Health Insurers Will Implement New Rescission Standards in May
Health insurers, feeling pressure from Congress and the Department of Health and Human Services (HHS), said late Wednesday that they will accelerate by almost five months implementation of the provision of the healthcare reform law that stops the practice of rescission.
Karen Ignagni, CEO and president of America's Health Insurance Plans (AHIP), announced in letters to HHS and Congress that its member plans are "committed to implementing the new standard in May 2010 to ensure that individuals and families will have greater peace of mind when purchasing coverage on their own." The initial rescission provision was to go into effect Sept. 23.
"While data from the National Association of Insurance Commissioners show that rescissions are exceptionally rare, we recognize the significant hardship that rescissions of coverage have on individuals and families," Ignagni said.
"A number of health insurance plans already provide this valuable service to their individual market policyholders," she added. "Other plans are in the process of reaching out to state officials and third-party review organizations to explore ways to make independent review available to consumers."
The announcement came after insurance giants WellPoint and UnitedHealthcare announced on Tuesday and Wednesday, respectively, that they would end any use of rescissions effective May 1—except when cases of cases of "fraud or intentional misrepresentation of material fact" were evident.
In a letter sent on Tuesday by the heads of the House Ways and Means, Energy and Commerce, and Education and Labor committees, seven major insurers—WellPoint, Kaiser Permanente, Assurant Health, UnitedHealth Group, Humana, Blue Cross Blue Shield Association, and Aetna—were asked to immediately end their efforts to rescind health insurance coverage.
The rescission issue came up on the congressional and HHS radar screens late last week following a media report that several women with breast cancer had their coverage cancelled by WellPoint. The report received a strong denial in a letter from WellPoint CEO and President Angela Braly to HHS Secretary Kathleen Sebelius, but the issue of rescission appeared to take on a life of its own as public interest increased.
After UnitedHealthcare made its announcement on Wednesday, Sebelius said in a statement that "the days when insurers can drop coverage when patients get sick are coming to an end—but insurers don’t need to wait to do the right thing.”
Sebelius said she had hoped that insurers would follow the precedent they set earlier in the month by implementing policies before the September healthcare reform law target date that would permit parents to keep adult children on their policies if needed through age 26.
House Speaker Nancy Pelosi (D-CA) had more of a political response to the AHIP announcement: "The decision by the insurance companies is another sign that Republicans calling for repeal are out of touch—as the companies that fought reform are now backing away from the shocking practices they once employed," she said.

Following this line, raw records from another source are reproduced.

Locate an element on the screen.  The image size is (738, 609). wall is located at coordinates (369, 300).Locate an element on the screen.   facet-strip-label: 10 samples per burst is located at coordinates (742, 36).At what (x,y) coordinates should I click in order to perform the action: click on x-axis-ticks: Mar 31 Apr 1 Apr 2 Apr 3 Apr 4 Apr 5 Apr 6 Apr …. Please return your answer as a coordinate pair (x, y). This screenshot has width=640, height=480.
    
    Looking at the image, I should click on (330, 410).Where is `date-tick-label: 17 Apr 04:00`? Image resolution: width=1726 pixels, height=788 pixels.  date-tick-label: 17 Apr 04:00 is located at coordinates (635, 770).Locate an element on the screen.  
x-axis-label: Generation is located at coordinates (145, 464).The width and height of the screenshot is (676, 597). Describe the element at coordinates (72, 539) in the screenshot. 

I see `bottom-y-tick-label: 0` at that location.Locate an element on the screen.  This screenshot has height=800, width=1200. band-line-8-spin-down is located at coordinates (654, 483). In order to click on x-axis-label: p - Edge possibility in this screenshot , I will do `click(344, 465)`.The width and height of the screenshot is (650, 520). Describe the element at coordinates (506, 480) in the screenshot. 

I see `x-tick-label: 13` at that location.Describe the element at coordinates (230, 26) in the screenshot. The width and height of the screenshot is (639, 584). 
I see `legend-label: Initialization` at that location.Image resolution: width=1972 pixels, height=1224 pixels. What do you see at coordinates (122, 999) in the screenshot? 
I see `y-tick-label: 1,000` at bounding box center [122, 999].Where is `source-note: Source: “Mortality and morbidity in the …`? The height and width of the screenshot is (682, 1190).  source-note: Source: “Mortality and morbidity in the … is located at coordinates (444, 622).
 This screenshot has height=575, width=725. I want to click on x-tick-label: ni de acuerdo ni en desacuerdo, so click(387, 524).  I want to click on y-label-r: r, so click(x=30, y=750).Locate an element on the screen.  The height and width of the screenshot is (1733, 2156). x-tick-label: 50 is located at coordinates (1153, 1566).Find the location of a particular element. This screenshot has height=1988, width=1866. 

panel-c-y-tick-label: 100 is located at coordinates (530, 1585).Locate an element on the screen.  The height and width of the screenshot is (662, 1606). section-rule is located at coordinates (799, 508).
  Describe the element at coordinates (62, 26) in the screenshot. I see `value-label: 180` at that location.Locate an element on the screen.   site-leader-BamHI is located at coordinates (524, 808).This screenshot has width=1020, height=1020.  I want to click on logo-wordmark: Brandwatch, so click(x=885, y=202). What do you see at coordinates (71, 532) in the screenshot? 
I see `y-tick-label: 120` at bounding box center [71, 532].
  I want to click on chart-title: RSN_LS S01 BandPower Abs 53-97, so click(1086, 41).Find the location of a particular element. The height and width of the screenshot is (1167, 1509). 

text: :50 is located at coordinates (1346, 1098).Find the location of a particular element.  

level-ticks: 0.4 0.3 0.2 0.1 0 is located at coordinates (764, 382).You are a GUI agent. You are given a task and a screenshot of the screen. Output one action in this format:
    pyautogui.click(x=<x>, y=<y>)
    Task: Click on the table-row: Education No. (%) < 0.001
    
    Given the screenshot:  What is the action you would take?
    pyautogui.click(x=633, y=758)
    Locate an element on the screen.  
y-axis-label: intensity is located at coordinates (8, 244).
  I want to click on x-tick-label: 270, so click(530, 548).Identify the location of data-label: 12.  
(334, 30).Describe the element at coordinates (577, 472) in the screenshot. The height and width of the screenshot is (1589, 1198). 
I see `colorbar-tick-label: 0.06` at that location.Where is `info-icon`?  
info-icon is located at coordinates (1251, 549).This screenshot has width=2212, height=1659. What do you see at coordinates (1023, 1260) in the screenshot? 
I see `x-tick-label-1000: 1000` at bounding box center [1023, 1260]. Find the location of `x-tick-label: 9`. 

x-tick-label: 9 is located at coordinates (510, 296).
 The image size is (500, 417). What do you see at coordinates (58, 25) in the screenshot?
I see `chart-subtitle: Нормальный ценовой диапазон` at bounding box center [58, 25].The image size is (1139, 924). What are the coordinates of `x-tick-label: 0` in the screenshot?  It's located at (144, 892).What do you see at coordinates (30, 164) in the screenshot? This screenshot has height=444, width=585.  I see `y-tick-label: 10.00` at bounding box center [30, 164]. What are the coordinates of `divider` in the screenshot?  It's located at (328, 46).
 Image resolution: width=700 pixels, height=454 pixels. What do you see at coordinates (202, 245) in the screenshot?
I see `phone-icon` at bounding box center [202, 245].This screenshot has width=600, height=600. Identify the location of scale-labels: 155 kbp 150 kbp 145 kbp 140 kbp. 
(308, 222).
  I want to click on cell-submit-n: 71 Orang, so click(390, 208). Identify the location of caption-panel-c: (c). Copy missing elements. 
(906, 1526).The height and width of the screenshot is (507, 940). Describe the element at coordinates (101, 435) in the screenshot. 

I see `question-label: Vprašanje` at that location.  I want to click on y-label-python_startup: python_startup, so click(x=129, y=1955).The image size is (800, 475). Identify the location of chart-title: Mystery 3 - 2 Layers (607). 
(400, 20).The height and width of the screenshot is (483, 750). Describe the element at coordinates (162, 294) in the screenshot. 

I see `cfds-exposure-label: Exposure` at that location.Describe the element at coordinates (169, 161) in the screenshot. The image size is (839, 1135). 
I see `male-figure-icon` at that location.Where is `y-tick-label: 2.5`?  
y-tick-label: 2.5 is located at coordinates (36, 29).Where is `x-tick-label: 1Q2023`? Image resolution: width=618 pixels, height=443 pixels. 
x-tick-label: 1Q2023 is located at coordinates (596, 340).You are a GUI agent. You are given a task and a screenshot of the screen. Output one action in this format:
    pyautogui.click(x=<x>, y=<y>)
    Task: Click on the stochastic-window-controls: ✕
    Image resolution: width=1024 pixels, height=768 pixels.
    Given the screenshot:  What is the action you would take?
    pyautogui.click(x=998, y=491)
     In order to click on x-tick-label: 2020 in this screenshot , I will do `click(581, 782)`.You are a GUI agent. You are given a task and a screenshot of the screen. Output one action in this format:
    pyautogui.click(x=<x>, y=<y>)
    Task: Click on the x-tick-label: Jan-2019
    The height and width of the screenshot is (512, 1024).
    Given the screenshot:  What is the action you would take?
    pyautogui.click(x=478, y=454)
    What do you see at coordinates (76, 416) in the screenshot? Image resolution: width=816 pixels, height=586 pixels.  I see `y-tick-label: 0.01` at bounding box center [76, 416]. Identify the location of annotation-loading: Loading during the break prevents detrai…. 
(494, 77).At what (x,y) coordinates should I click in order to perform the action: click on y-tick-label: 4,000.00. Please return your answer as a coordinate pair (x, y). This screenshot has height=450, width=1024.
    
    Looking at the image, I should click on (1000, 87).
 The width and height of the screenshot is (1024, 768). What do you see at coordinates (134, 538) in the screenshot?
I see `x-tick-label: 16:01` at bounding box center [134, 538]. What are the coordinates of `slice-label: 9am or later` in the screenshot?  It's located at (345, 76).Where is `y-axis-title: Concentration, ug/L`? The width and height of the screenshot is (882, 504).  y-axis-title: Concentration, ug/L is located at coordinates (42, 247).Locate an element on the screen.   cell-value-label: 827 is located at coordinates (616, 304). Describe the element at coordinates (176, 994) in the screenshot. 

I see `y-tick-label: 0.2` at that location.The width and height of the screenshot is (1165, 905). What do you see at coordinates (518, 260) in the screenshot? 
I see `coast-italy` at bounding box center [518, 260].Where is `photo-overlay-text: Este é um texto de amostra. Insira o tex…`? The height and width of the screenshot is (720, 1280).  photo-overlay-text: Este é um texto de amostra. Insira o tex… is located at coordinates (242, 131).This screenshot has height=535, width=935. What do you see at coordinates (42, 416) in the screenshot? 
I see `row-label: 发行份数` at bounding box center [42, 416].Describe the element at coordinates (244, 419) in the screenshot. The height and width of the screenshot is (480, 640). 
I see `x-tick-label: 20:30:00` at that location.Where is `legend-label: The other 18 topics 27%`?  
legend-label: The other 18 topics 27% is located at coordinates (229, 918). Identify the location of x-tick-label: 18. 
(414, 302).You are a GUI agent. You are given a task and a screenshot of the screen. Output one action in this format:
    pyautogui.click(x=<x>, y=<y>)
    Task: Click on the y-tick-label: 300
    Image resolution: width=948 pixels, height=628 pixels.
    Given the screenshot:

"Moving forward, Congress will . . . continue to support independent, external, third party reviews to ensure that rescissions only occur in cases of fraud," she added.
Nancy Ann DeParle, director of the White House Office of Health Reform, said in a statement that "it’s heartening to see that the insurance companies who employed these terrible practices—and fought reform—are coming around doing the right thing by instituting the ban right away. We’ll be watching closely and holding them to their word."